Shipping is Retro
Comparative to other global sectors, we can fairly state that the international shipping industry has a number of (what some may affectionately call) ‘old school’ practices. Despite the invention of unmanned ships, automated warehouses and ever more advanced technology, the whole supply chain often rests upon the aged and seemingly fragile paper of shipping documentation. Why?
The way documents are used is time consuming. A single container might require sign off from a multitude of different organisations with many hours of communication from agencies, banking, local authorities and beyond…All being accompanied by pages of relevant documentation. Often goods reach the receiver before the documents finally arrive (if they don’t get lost on route)!
A reason shipping still relies on these antiquated methods might be the lack of technological cohesion across industry? For years big players have competed to come up with an innovative approach which hasn’t always taken root and spread industrywide. Business influencers are now coming together to address this in an open space ripe for technological disruption.
A common word being uttered amongst shipping leaders and tech boffins alike is ‘blockchain’, but what is it and how could it present a ‘slow-shipping-solution’? Blockchain within technology, is an ever-increasing list of records (known as blocks), which are linked (hence the chain image) and secured using encryption techniques.
How does blockchain work?
Basically, Blockchain is a tech platform which can operate as a communally distributed ledger for the industry. IBM explains the process, to start, ‘Shipment information is added to the blockchain. As the container awaits transfer to port, officials submit approvals electronically. Blockchain confirms the transaction and executes a smart contract, releasing the shipment…’
The container is loaded onto the ship. All parties have end-to-end visibility of the container’s progress through the supply chain. The container arrives at the destination port and clears customs.’ Finally, the receiver takes ownership of the goods ‘on time and signs electronically. Information is relayed back to the blockchain.’
Win/win or lose?
IBM and Maersk are driving the blockchain solution forward, claiming that it can help all parties involved in the shipment by helping to prevent fraud, speeding up the processing of paperwork, refining inventory management, creating a reduction in waste and decreasing the cost of courier services. At last, everybody is happy! Or are they?
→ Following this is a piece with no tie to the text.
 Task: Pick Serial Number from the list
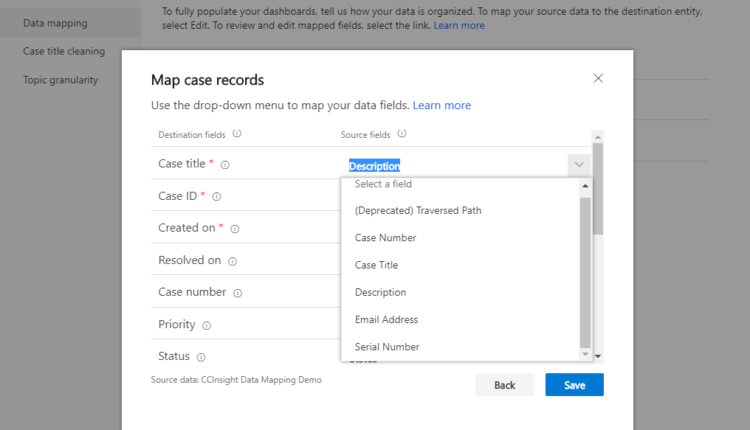click(x=387, y=347)
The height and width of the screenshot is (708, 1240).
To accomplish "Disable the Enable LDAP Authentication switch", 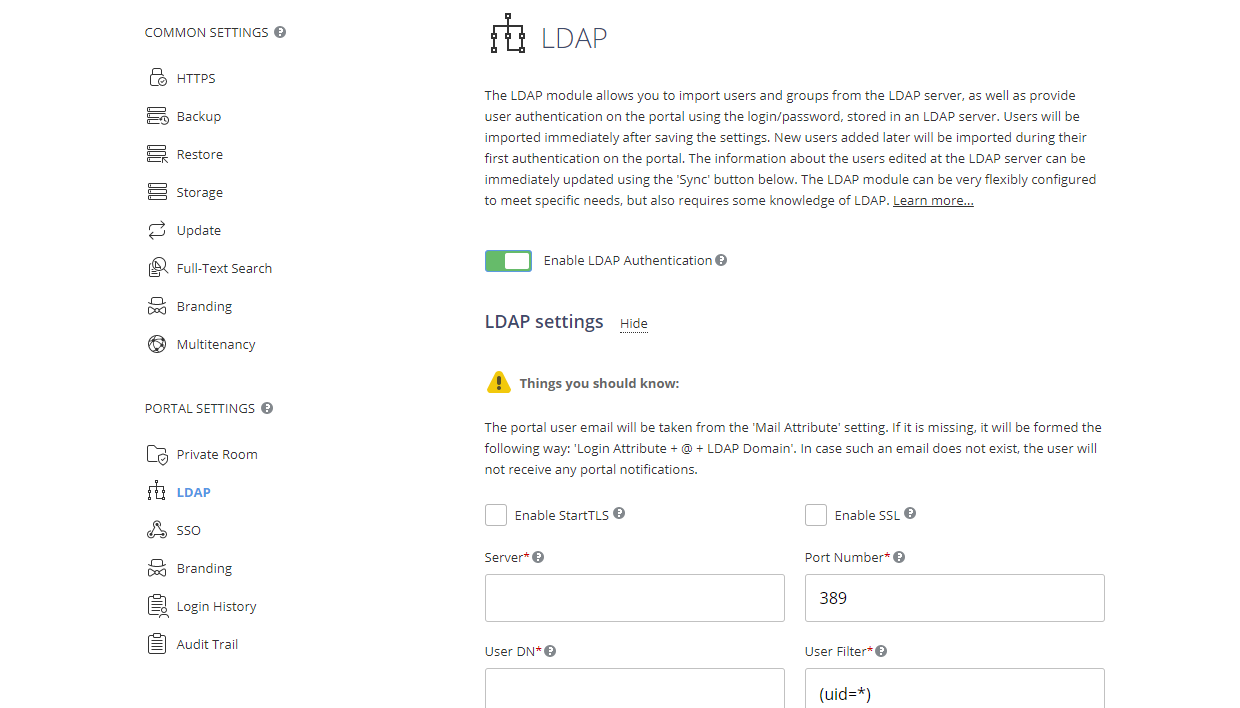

Automation is often followed by a reduction in human requirement. Will blockchain or similar solutions result in decreased workloads for those working in-industry? Most likely. Will this negatively result in reduced career prospects for industry professionals? Perhaps… Or instead will this present improved workflow, allowing companies to take on more business – and staff? Only time will tell.
How about hackers?
With increased technology comes inevitably increased threat of technological foul play. Companies adopting new shipping tech will need to be ready and confident in their ability to handle ever changing security needs. However, it is unlikely that forward thinkers will be held back by this requirement – after all the choice is to innovate or be left behind, you cannot go against the tide.
DHL and Accenture are also on-board with blockchain, DHL promotes the view that ‘Improving visibility in logistics by using blockchain technology could greatly improve the security and safety of products in the market and support global economic growth.’ This reiterates another view, that blockchain and other technology solutions are in fact decreasing vulnerabilties.
Alchemy agrees with Accenture that ‘blockchain has the potential to drive profound, positive change’ reaching all manner of industries including shipping, logistics and supply chain. Our prediction is that blockchain platforms will continue to emerge, entirely disrupting these sectors whilst creating new found value, productivity and ultimately economic growth.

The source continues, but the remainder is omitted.